Daha farklı deyişle sentezin oluş hali olan sentetik düşüncenin insanda oluşmasıdır. Bu noktada, elbette insanı hayvandan ayıran temel içgüdü olan ‘istek’ eylemi ve onu da motive eden merak güdüsünü dikkate almak gerekir. Bütün bunlar, insana bilimsel bilgiyi elde etme ve paradigma kurma yeteneği kazandırmıştır.
İnsan, İlk Çağ’dan bu yana ‘zekice düşünebilen hayvan’ tanımlanması dışında ‘metafizik yapan hayvan’ tanımlamasına da girebilecek çalışmalara yönelmiştir. Dolayısıyla hayvanlardan ayrılan diğer yönü, merak yeteneği doğrultusunda kozmosu araştıran tek varlık olma özelliğine sahip olmasıdır. Bu da felsefenin ortaya çıkmasını ve bu zaman çizelgesinde felsefi sorulardaki çeşitliliği artırmıştır. Bu sorulardan başlıca öneme sahip olan bir konu da ruh meselesidir.
Ruh-madde-idea(tümel gerçeklik) ilişkisi bağlamında analitik ve sentetik düşünceler ortaya konulması çağlar boyunca söz konusu olmuştur.
Ruh ve madde arasındaki ilişkinin incelendiği açılımlar ve teoriler, ortaya konulan ontolojik (varlıkbilimsel) hassasiyetin insanda ne denli yüksek düzeyde olduğunu göstermektedir (Bayraktar, 2003: 15-16). Zaten ruh kelimesi Latincede ‘Anima-Animus’, Yunancada ise ‘Psykhe’ demektir (Akarsu, 1984: 147).
Platon ruh kavramını zihninde inşa ederken öğretmeni Sokrates’ten de etkilenmiştir. Sokrates’e göre ruh olmadan beden ontolojik açıdan mümkün değildir. Ruh ve beden eşanlı mümkün olup, ayrı olması canlılık manasında söz konusu değildir. Ruh bedenle birleştiği ölçüde insan denilen varlık bir anlama kavuşacaktır. Ruh kavramına yüklenilen mana Eski Yunan’da hem materyalist hem de tinsel açıdan söz konusudur.
Konuya sadece maddesel ve duygusal yaklaşımlar söz konusu iken Pythagoras ve Anaksimenes ise dinsel bir içerik kazandırmıştır. Sokrates ise daha da ileri gidip ruha bilinç atfederek insandaki bilinç-karakter ilişkisinin ruhta oluştuğunu belirtmiştir. Böylece ahlakın konu başlıkları veya ilkeleri olan erdem, cesaret, adalet, nezaket gibi kavramların ruhla birlikte anlam kazandığını ifade etmiştir.

* * * *

Görevler.
• 1. Ruh kavramını ele alan metinden "Ruh ve madde" ifadesinden başlayıp "(Akarsu, 1984: 147)." ifadesine kadar, bu ifade de dahil olmak üzere, ilgili kısmı hiçbir değişiklik yapmadan çıkarın.
• 2. Ruh kavramını ele alan metne göre şu ifadeler doğru mu: (a) Sokrates'e göre ruh olmadan beden ontolojik açıdan mümkündür; (b) ruh kelimesi Yunancada 'Psykhe' demektir; (c) Pythagoras ve Anaksimenes konuya dinsel bir içerik kazandırmıştır? Her biri için evet ya da hayır deyin ve karara esas olan sözleri metinden aynen alıntılayın.
• 3. Ruh kavramını ele alan metni, gösterilen son cümleden sonrasıyla devam ettirin.

Veri alıntısı.
* * * *

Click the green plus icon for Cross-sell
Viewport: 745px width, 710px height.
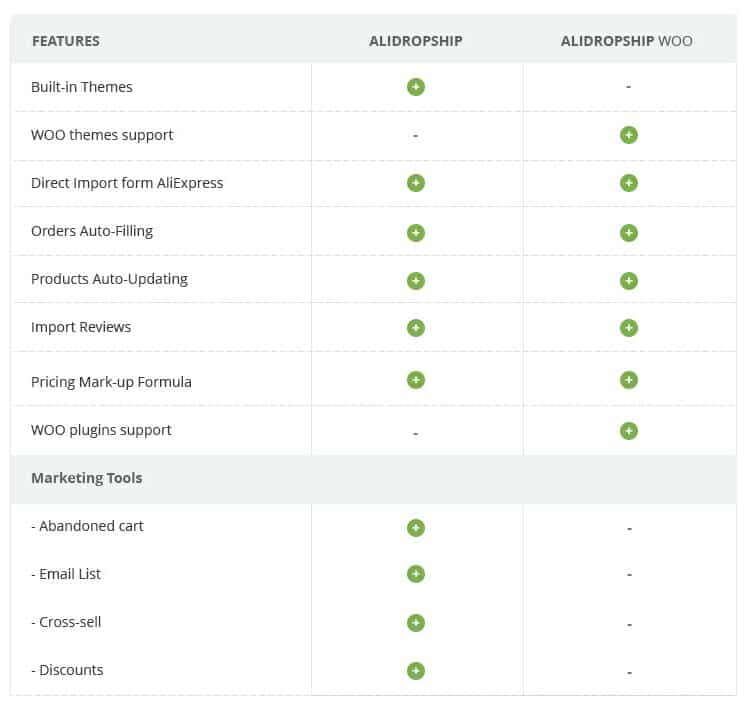pos(416,623)
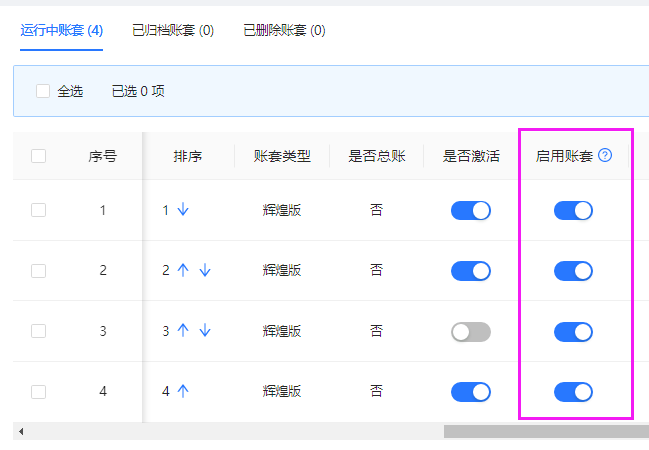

* * * *

Yazılı yanıtlar.
• 1.
Ruh ve madde arasındaki ilişkinin incelendiği açılımlar ve teoriler, ortaya konulan ontolojik (varlıkbilimsel) hassasiyetin insanda ne denli yüksek düzeyde olduğunu göstermektedir (Bayraktar, 2003: 15-16). Zaten ruh kelimesi Latincede ‘Anima-Animus’, Yunancada ise ‘Psykhe’ demektir (Akarsu, 1984: 147).

• 2.
(a) Hayır: "Sokrates’e göre ruh olmadan beden ontolojik açıdan mümkün değildir."
(b) Evet: "Yunancada ise ‘Psykhe’ demektir"
(c) Evet: "Pythagoras ve Anaksimenes ise dinsel bir içerik kazandırmıştır"

• 3.
Platon ise Pythagoras’ın düşünsel ikliminden yola çıkarak ruh ile hakikatteki bilgi arasında bir ilişki kurmuştur.
Ona göre geçici olmayan bilgi hakikate ulaştırır ve bunu da sağlayacak olansa ruh kavramının idealar alemiyle bağlantısıdır. İdealar nasıl sonluk ifade ediyorsa ruh da aynı sonsuzluk içeriğine göre ele alınmalıdır (Kaya, 2013: 173-174).
Ruh kavramının tanımlanmasında Aristoteles’in etkisi yüksek olmuştur. Zira Orta Çağ’da İslam dünyası ve oradan tercümelerle Avrupa felsefe çevreleri Aritoteles’den etkilenmiştir. Aristoteles ruh kavramını açıklarken öncel filozofları eleştirmiştir.
Ona göre öncel düşünürler ruhu hareket kavramına mahkum ederek ikna edici ve detaylı bir açıklama yapamamıştır. Yine ona göre hareket ile ruh arasında zorunlu ilişki kurmak ve hareketsizliği ruhun dışında tutup basitleştirmek hata idi. Aristoteles, dönemindeki düşüncelerden farklı ve radikal bir açıklama getirerek ruhun hareketsizliğini savunmuştur.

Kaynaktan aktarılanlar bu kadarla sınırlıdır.